On June 22, in celebration of the windows, cast members, producers and costume and production designers from the various programs made a special red carpet appearance, including Mozart in the Jungle stars Gael Garcia Bernal, Saffron Burrows, and Malcolm McDowell. (Bernal and Burrows will also grace the retailer’s fall magalogs, due out in September). Also on hand were Joel de la Fuente and Brennan Brown of The Man in the High Castle, and Alexandra Billings and Our Lady J from Transparent, among others.
“One of the things we do at Saks is constantly reinvent ourselves and find new ways to entertain our customers. We can’t just stand still in this current retail world,” Marc Briggs, Saks’ chief creative officer told MR. “One of the great thing these windows do is marry great fashion with a great store and great entertainment. We are showcasing five different diverse stories with different sorts of fashion: something for everyone – that’s our mantra. What the shows and our creative team have given us here is the best of the best in terms of fashion and costumes in these windows.”

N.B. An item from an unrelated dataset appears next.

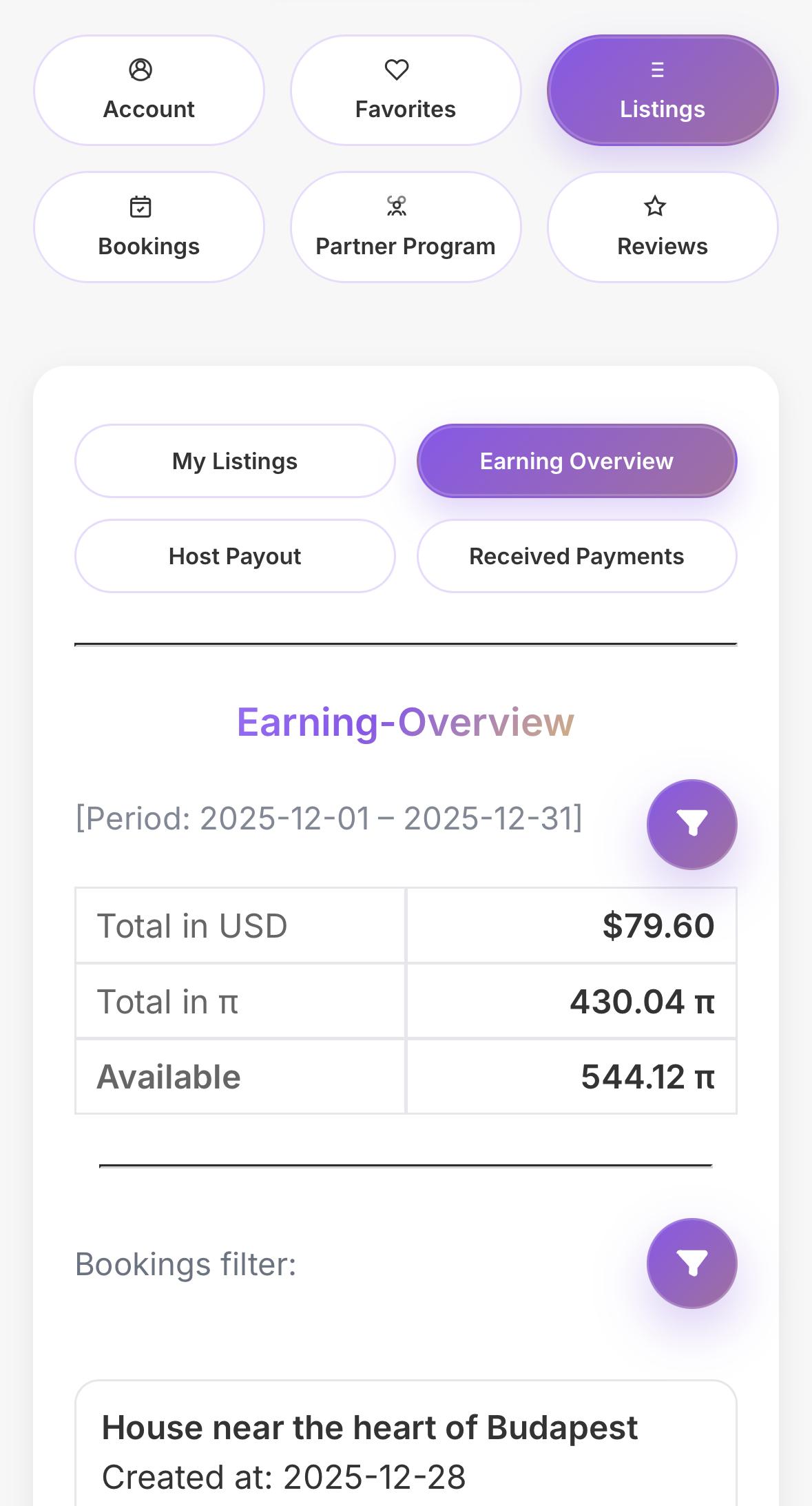Click the Listings list icon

The windows for Mozart in the Jungle were particularly striking, thanks to two very different men’s costumes. “Sometimes, we have to get crafty with trim and things like broken earrings to enliven a standard tuxedo, and my assistant and I work like little elves to get it done overnight,” said costume designer Katy Riley. “We do lot a research, from reference books to talking to real people, to prove that classical musicians are not always stuffy. They don’t spend all their time in tuxes and little black dresses, and we try to show that to the viewers.”
As for working with Bernal, who won a Golden Globe award for his portrayal of the brash, unconventional symphony conductor Rodrigo, Riley says: “Gael is very collaborative when it comes to the costumes; we start chatting about ideas the minute we get the scripts. He really is a dream to work with.”
For his part, McDowell — who said that this event was the first time he remembered seeing himself in a store window — said that he enjoyed working on the show as much viewers seemed to enjoy watching his mercurial character, Thomas, the symphony’s emeritus conductor. “Actually, I am just thrilled to be working at my age,” said the 74-year-old star (who came to worldwide fame in the 1971 drama A Clockwork Orange.) “That said, I only tend watch each episode once, usually with my wife, who tends offer to some little bit of criticism every time.”